Flickr was once a game. It was a game called Game Neverending and the object of the game was not to win, but to cooperate with other users in a never-ending (get it) effort to manifest from nothing the vastness of a cooperative universe. Buried within it was a whole messaging component that let gamers chat with, buy items from, and sell items to other gamers. There was even a way to share photos, with discussions that took place in real time.

Game Neverending was first conceived by Caterina Fake and Stewart Butterfield, and developed at their company Ludicorp, in 2002. A massively multiplayer, open-world game that never ends but simply evolves is a bit ambitious, and in the early 2000’s, it wound up being too ambitious. One year turned into two and Ludicorp, at this point running out of cash, still had very little actual game to show for it. But their photo sharing feature was great. Fake and Butterfield thought it might be a good idea to bet hard on this single aspect of the game, and spin it out into a brand new, online, photo sharing platform. The team took a vote, and by a margin of just one, that idea won out. Game Neverending would become Flickr.

Screenshot of the first version of Flickr

Delicious was more of a side project. In the late 90’s, Joshua Schachter started collecting links from readers of his blog, sorting through each and archiving them in a file on his computer. Schachter knew that at some point he’d want to dig up some of the pages he had linked to, so he attached a few notable keywords (words he might actually remember and associate with the post) to each. Each keyword was prefixed with a # symbol, which made it a whole lot easier to search for them using a command line utility called grep. And that’s basically how tags were born on the web.

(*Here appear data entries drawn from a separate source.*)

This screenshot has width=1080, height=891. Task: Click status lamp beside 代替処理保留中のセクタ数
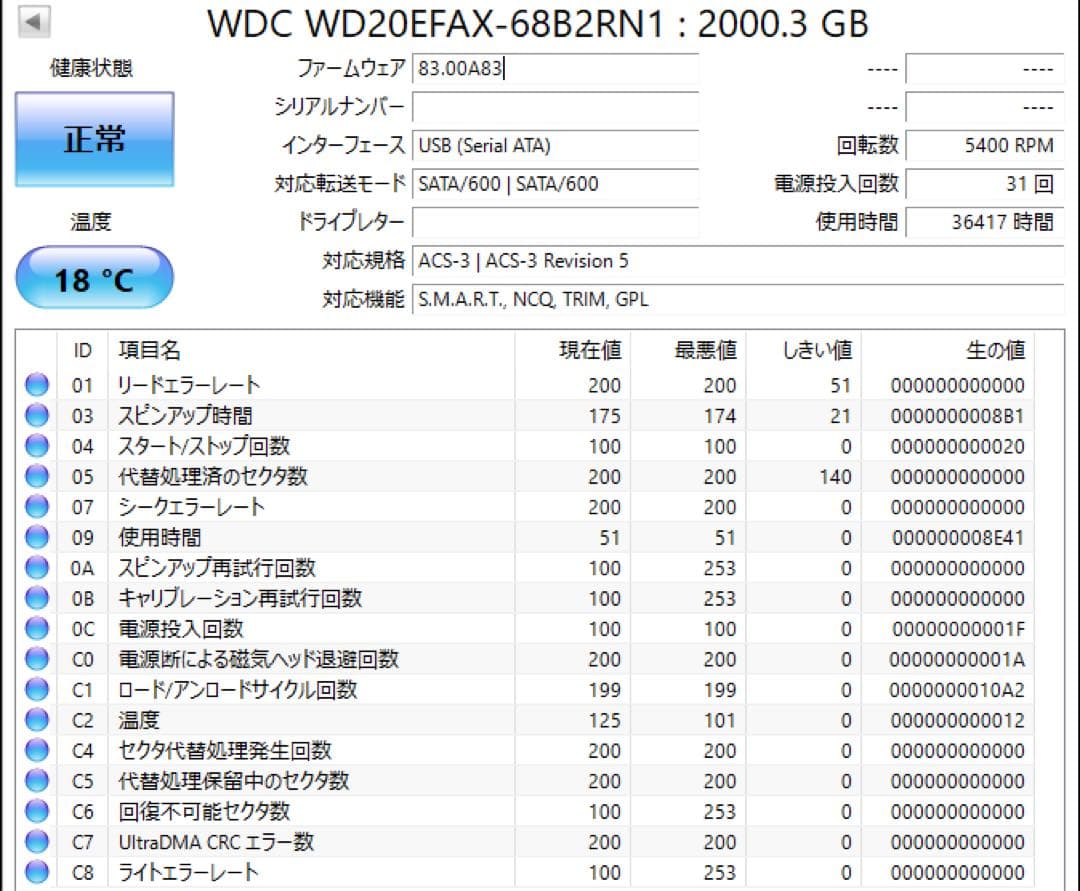(x=36, y=780)
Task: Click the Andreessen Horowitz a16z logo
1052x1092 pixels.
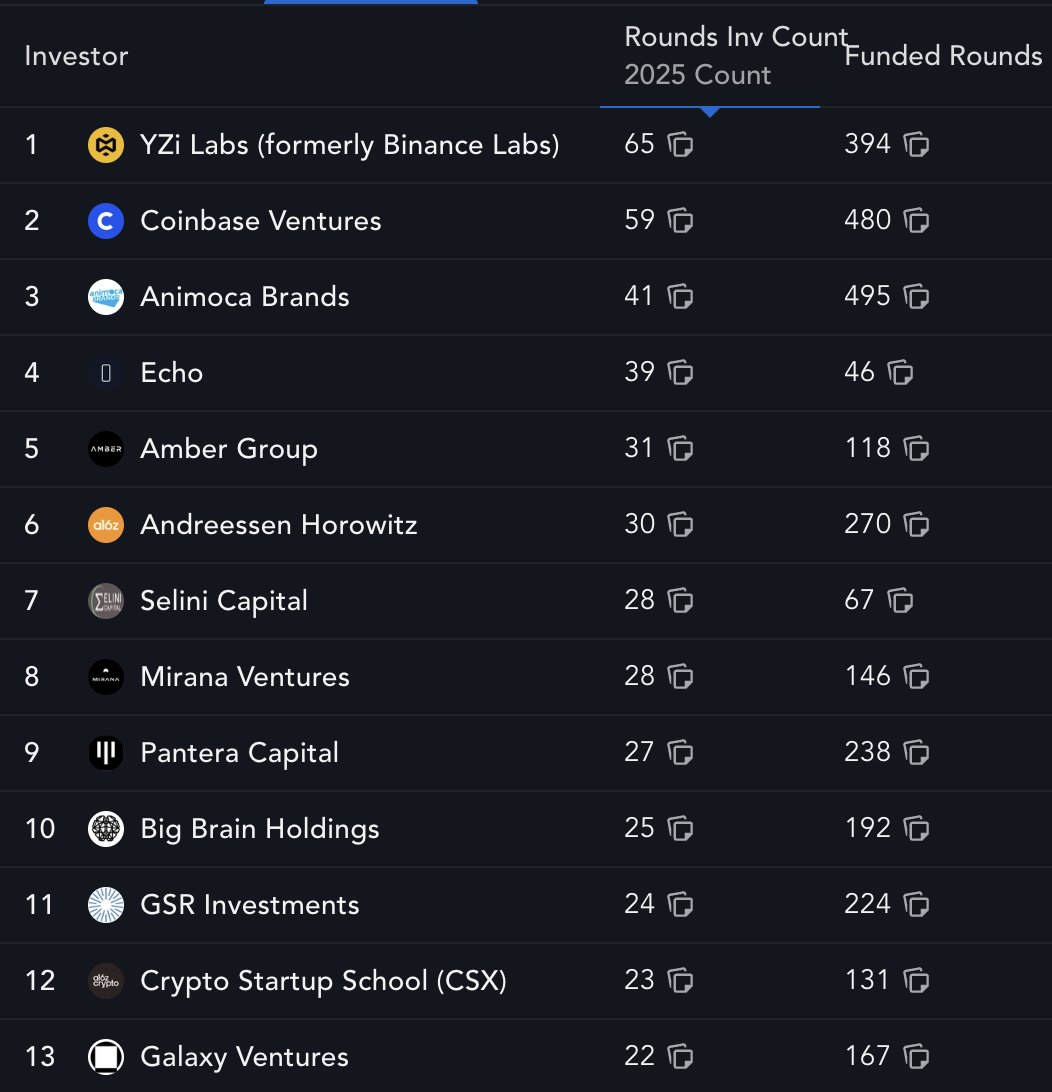Action: (x=106, y=525)
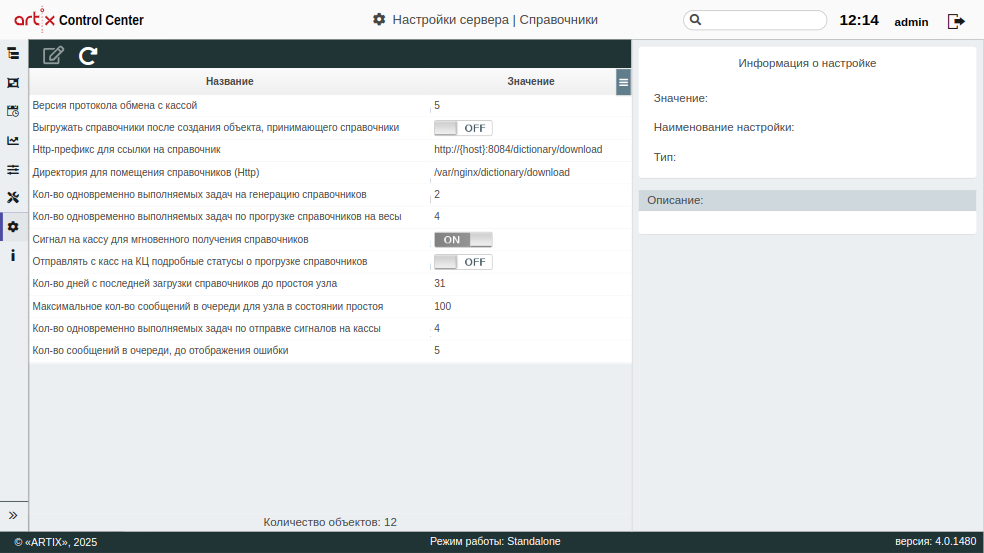Click the chart statistics sidebar icon
Image resolution: width=984 pixels, height=553 pixels.
(13, 141)
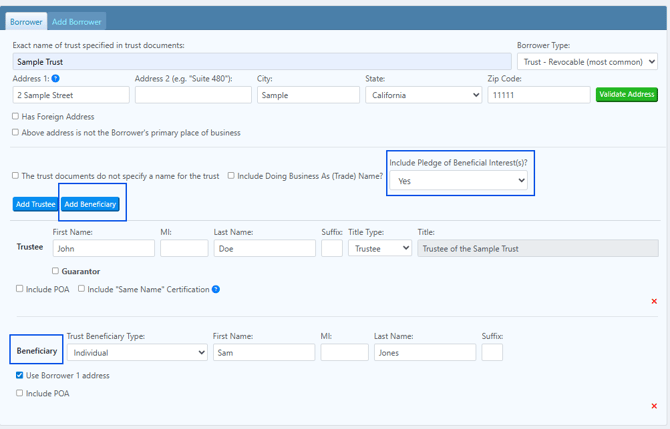Click the Add Trustee button
Viewport: 670px width, 429px height.
35,204
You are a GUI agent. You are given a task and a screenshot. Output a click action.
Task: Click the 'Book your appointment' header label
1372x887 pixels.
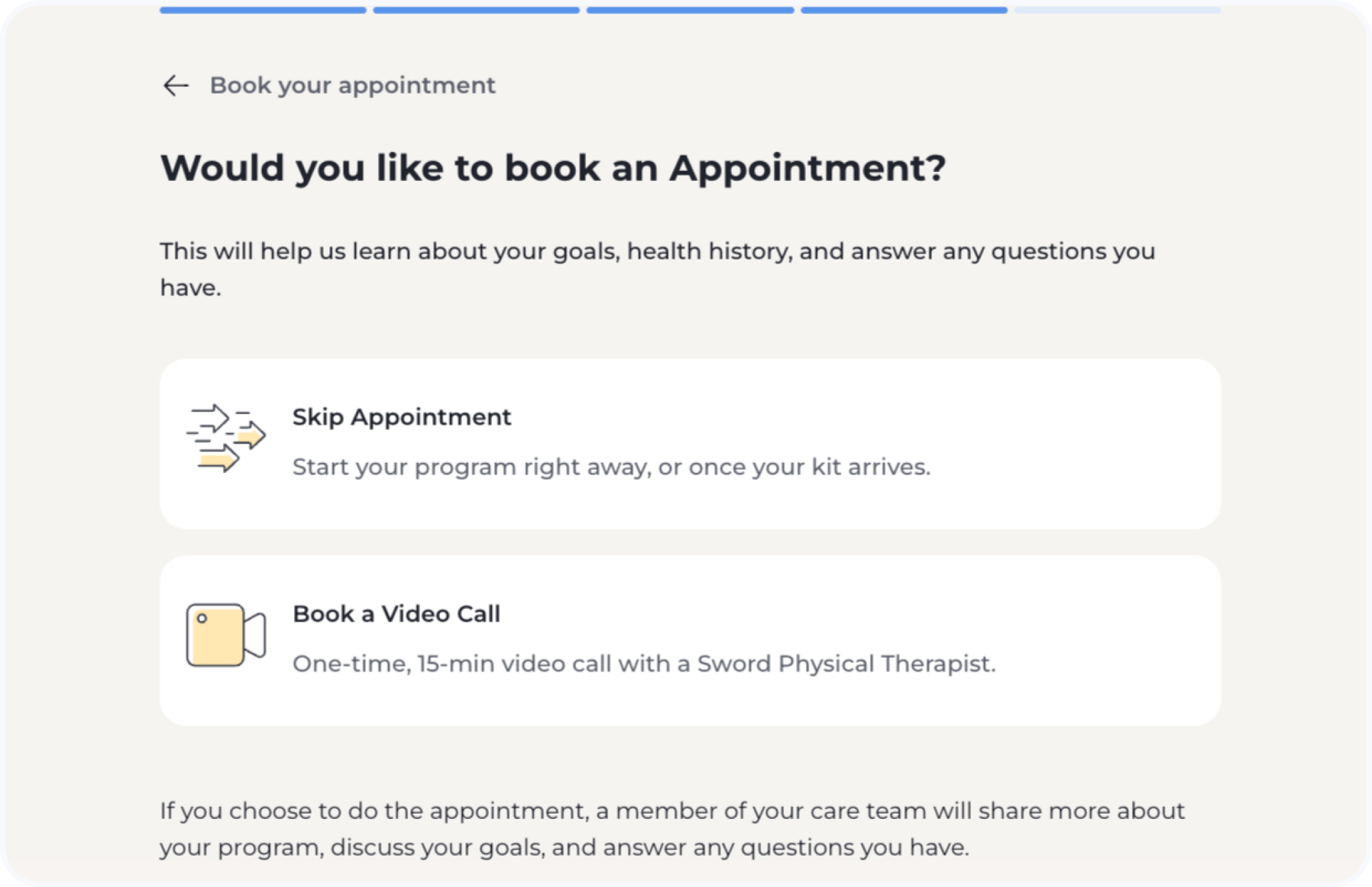(x=352, y=85)
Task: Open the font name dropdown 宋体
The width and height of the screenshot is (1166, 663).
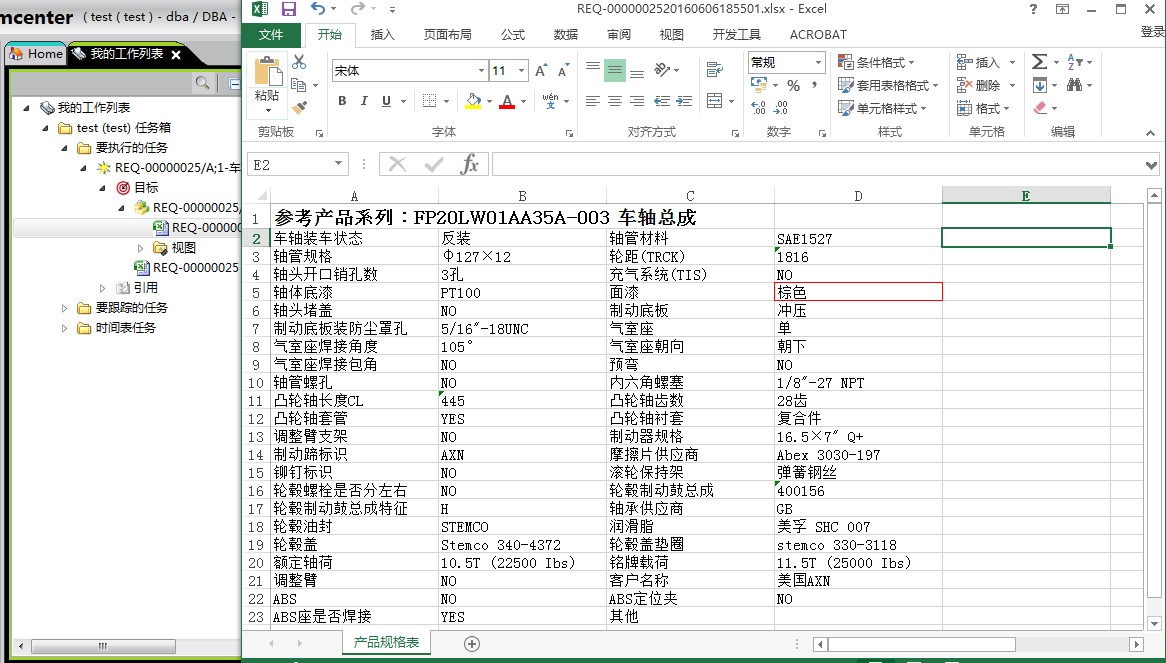Action: coord(408,71)
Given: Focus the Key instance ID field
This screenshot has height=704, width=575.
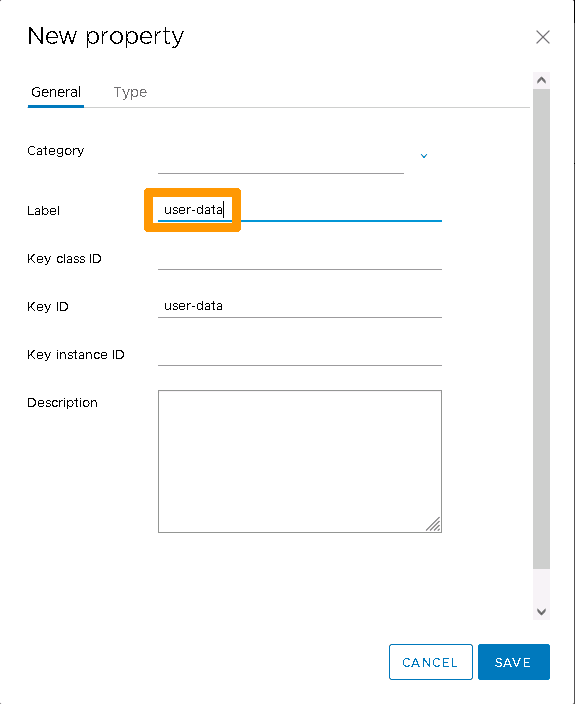Looking at the screenshot, I should (x=300, y=354).
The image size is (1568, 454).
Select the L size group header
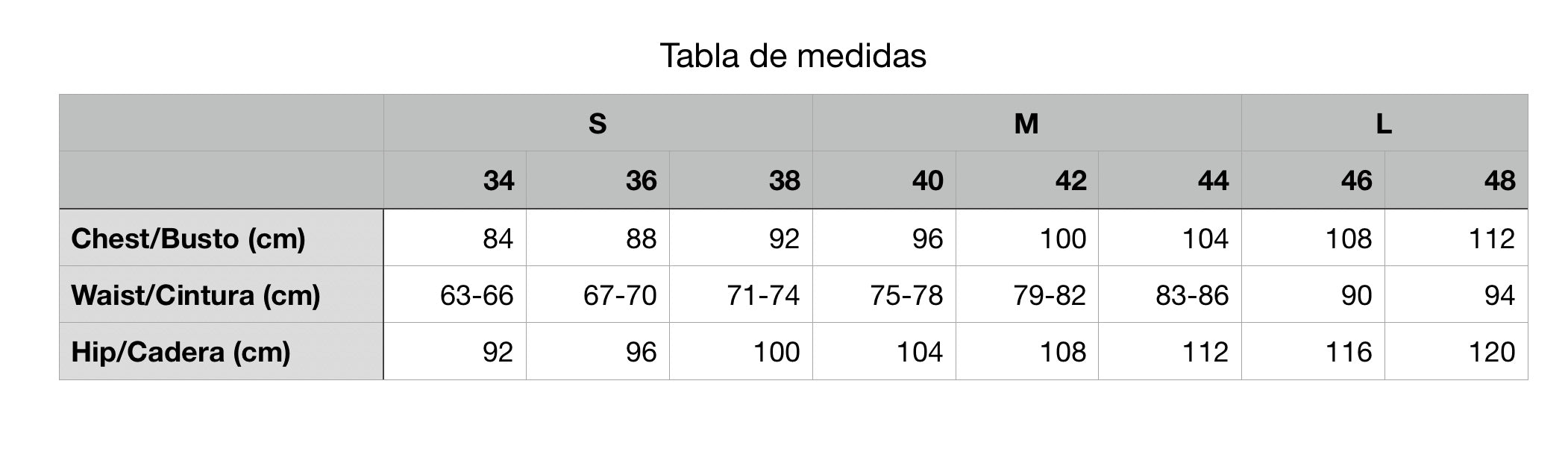tap(1384, 124)
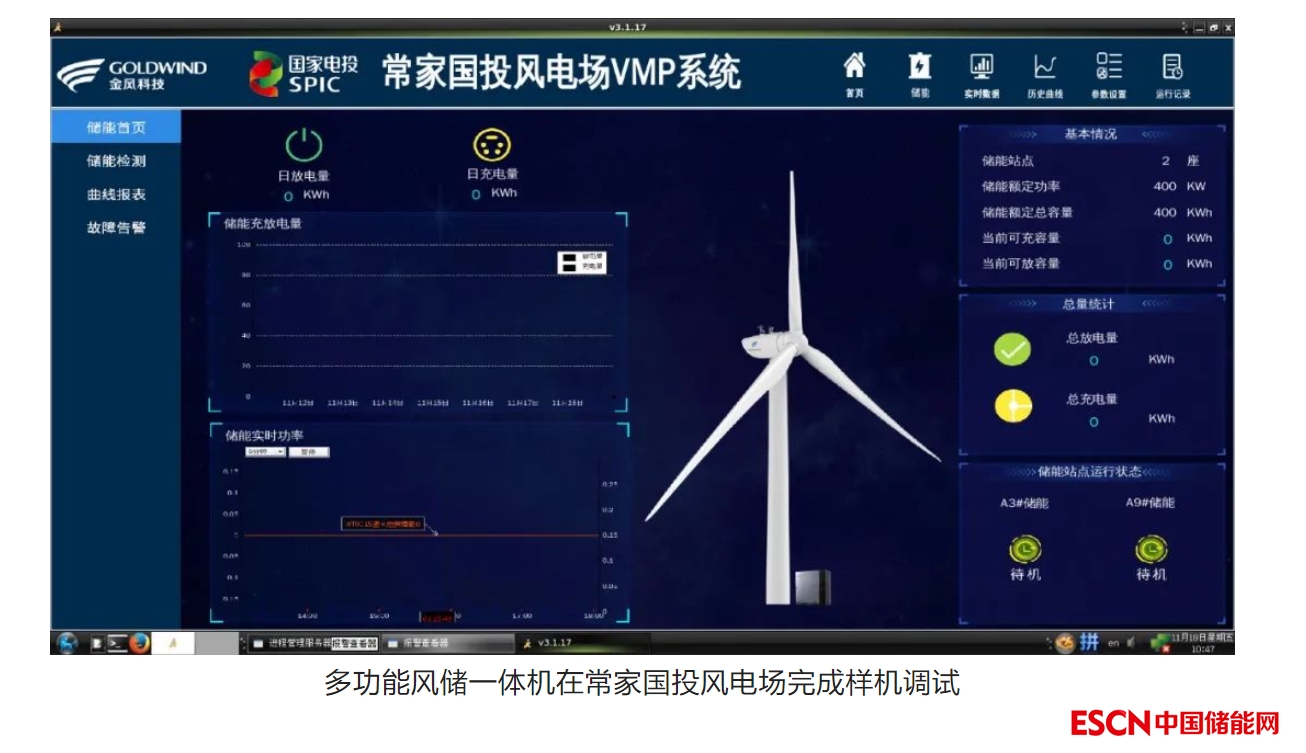Image resolution: width=1306 pixels, height=753 pixels.
Task: Open 历史曲线 history curve icon
Action: coord(1045,71)
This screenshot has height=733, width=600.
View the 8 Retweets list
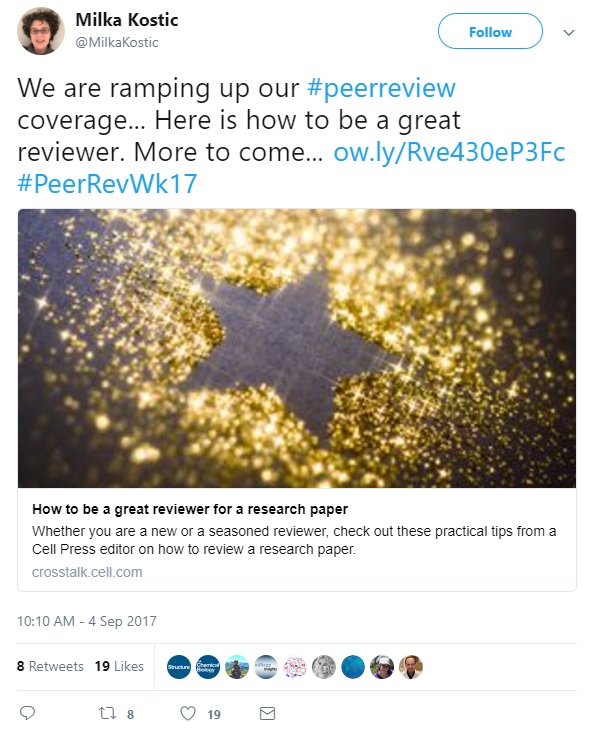click(50, 666)
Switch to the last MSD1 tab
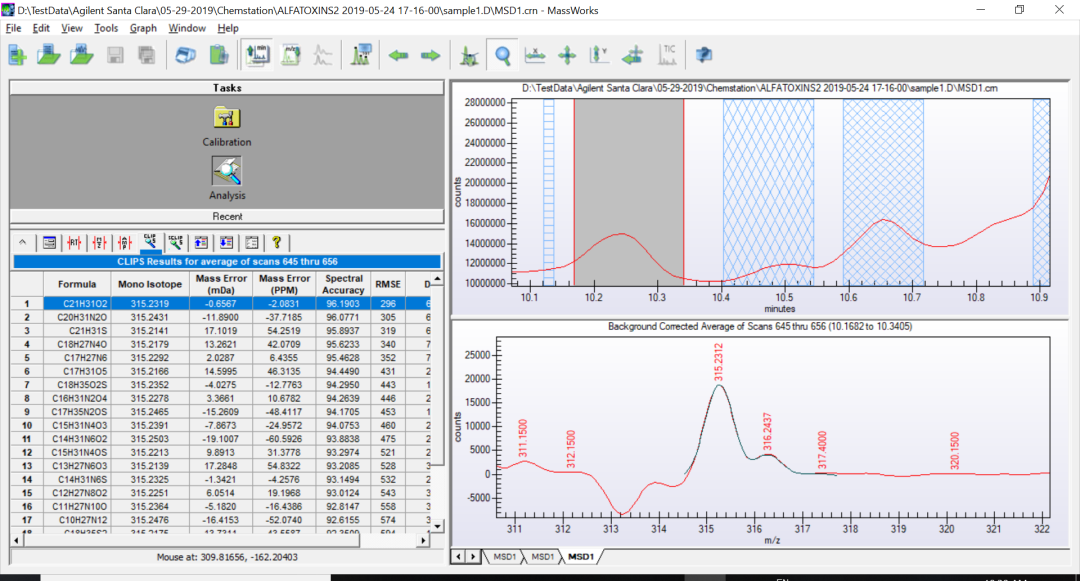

$ grep ' #' links | head -1

Schachter briefly tried his hand at a bookmarking side project called Muxway, but he eventually partnered up with Peter Gadjokov to create Delicious, a “social bookmarking” platform, in 2003. Delicious was social because of tags. As users collected bookmarks (using a handy bookmarklet tool) into their Delicious account, they would tag each one with just about whatever came to mind, just as Schachter did when he first started out. We are unique people of course. We come up with some pretty weird tag names. But more often than not, we gravitate towards common nomenclature, and it wasn’t long before tag archive pages on Delicious began filling up with the contributions of users across the platform. Tags acted as an organizing mechanism, giving users a common ground and acting as a starting point for threads of conversation.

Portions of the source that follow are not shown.